Ovviamente, nessuno ammetterà mai lo scambio di amorosi sensi sulla tratta Siena-Roma. Ufficialmente – scriveva ieri Repubblica it – c’è la volontà di non disperdere i voti. Non significa niente.

Non è dunque solo per «sparire» dal radar da votazioni prevedibilmente negative (Il Foglio), e nemmeno per coprire la realtà di un Movimento «che non parte» (Massimiliano Panarari sulla Stampa) – c’è anche tutto questo – che i grillini restano sott’acqua ma anche e soprattutto per poter scartare il regalo che i dem dovrebbero fargli nella Capitale: un seggio all’ex punto di riferimento fortissimo dei progressisti, Conte avvocato Giuseppe. Sempre nella speranza che la legislatura continui fino al 2023, aspirazione indissolubilmente legata a quegli emolumenti ai parlamentari che non si è capito bene se vengano ancora tagliati o no (il mitico sito Tirendiconto nel frattempo è morto).

Lo schema dell’ora e sempre desistenza – o meglio: della spartizione dei collegi uninominali – potrebbe così essere ripetuto anche alle elezioni politiche grazie alla formazione di un cartello elettorale Pd-LeU-M5s, una specie di gauche alle vongole, incarnazione palluda al limite del cadaverico dei Progressisti, per non dire dell’Ulivo, un’Italia bene comune (la coalizione di Bersani del 2013 che fece una brutta fine) allargata ai grillini. Un residuo coalizionale in éra proporzionale, dunque un accrocco più che una linea.

D’altra parte al Nazareno qualcuno ha capito che Conte non è in grado di arrestare la parabola discendente del partito di maggioranza relativa che sta andando incontro a una débâcle forse catastrofica alle prossime amministrative del 3 e 4 ottobre, anche nella Roma di Virginia Raggi dove è da vedere se andrà in doppia cifra. E a maggior ragione i voterelli grillini fanno comodo a un partito come il Pd che non riesce a raggiungere questa benedetta cifra del 20%, come attesta l’ultimo sondaggio Swg. Ma tutto questo è anche la fotografia di una doppia debolezza e una pagina di non bella politica.

Perché lo scambio Letta-Conte passando per la battaglia minore di Roma Primavalle viene stipulato così, un pochino rozzamente, fuori cioè da una vera realtà di coalizione.
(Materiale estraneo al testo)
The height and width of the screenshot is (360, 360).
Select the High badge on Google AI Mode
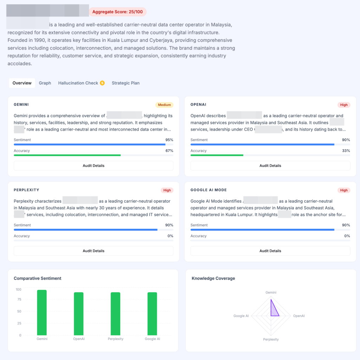[x=344, y=190]
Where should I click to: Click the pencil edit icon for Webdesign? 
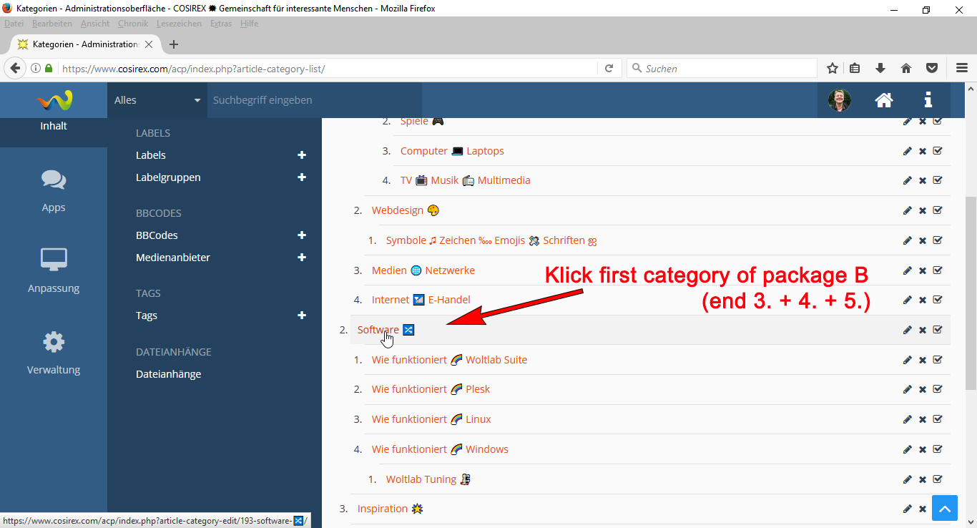[907, 210]
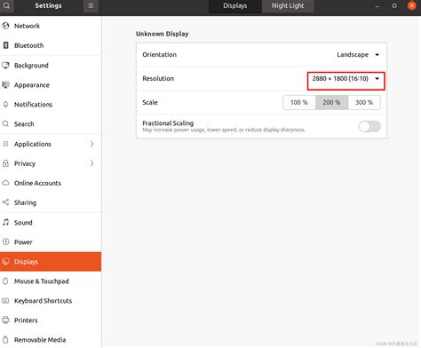Screen dimensions: 421x348
Task: Select the Bluetooth icon in sidebar
Action: (x=5, y=45)
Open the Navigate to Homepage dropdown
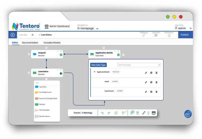 pos(88,28)
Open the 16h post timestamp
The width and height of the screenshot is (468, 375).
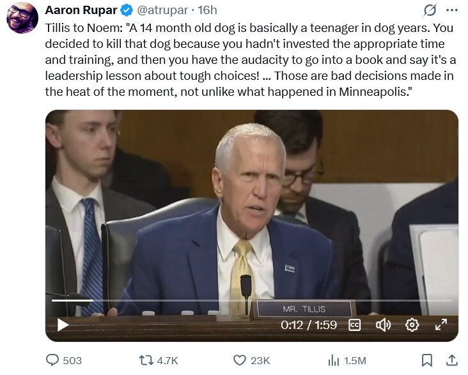point(207,10)
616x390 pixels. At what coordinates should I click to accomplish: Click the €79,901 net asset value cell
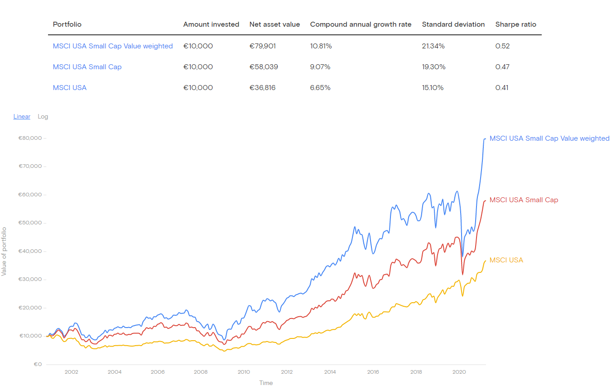point(262,46)
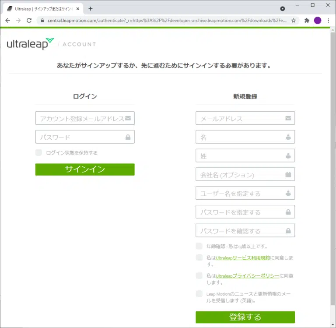Check the 年齢確認 13歳以上 checkbox
The image size is (336, 328).
[200, 246]
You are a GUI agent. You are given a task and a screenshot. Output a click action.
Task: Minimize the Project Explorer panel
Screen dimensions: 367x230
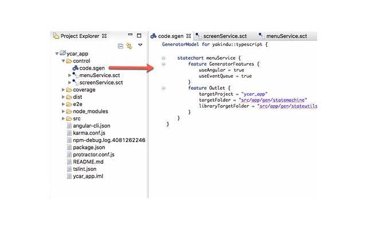(130, 35)
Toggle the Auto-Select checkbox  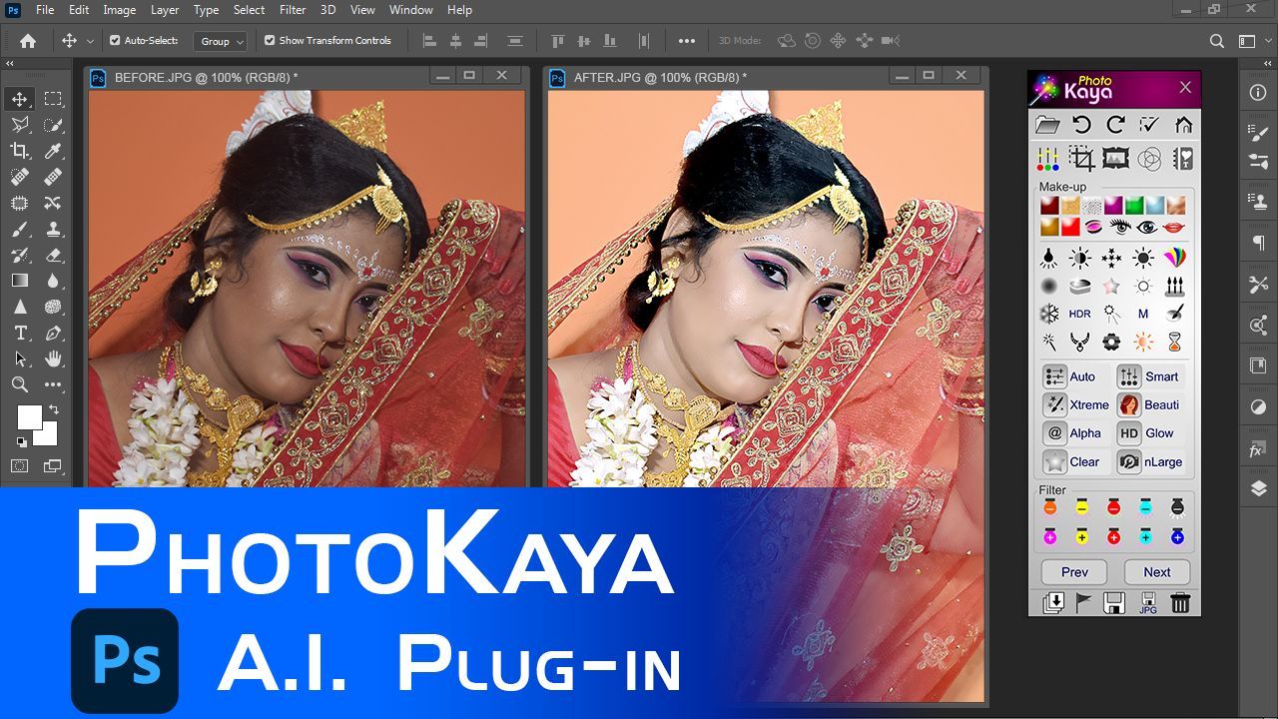tap(115, 41)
I Progressisti (la sfortunata macchina da guerra di Achille Occhetto), l’Ulivo di Romano Prodi e Walter Veltroni quelle sì che erano vere coalizioni, nel senso che avevano un progetto, regole, simboli, dirigenti comuni. Qui non c’è nulla di tutto questo. Ma solo una serie di patti non scritti e meno che mai discussi da alcuno. 

La domanda è se i militanti e gli elettori del Pd accetteranno senza battere ciglio l’assenza del loro simbolo e del loro candidato a favore di un uomo che non solo vanta nel suo curriculum la ben nota disinvoltura nel cambiare cavallo ma che in questo periodo sta denotando una fragilità politica persino superiore alle peggiori aspettative, dalla frettolosa e superficiale apertura ai talebani al disconoscimento dei decreti sicurezza di Salvini da lui firmati in quanto premier di quel governo.

Il neo-leader ha speso tutti questi mesi per fare la pace con Beppe Grillo e produrre documenti che non interessano nessuno, meno che mai i militanti grillini, nella totale assenza di indicazioni politiche di respiro: e tutto questo non è esattamente un bel biglietto da visita per i dem che dovranno sostenerlo a Roma Centro. Sempre che ci arrivi. E che qualcuno non lo faccia desistere, è il caso di dire.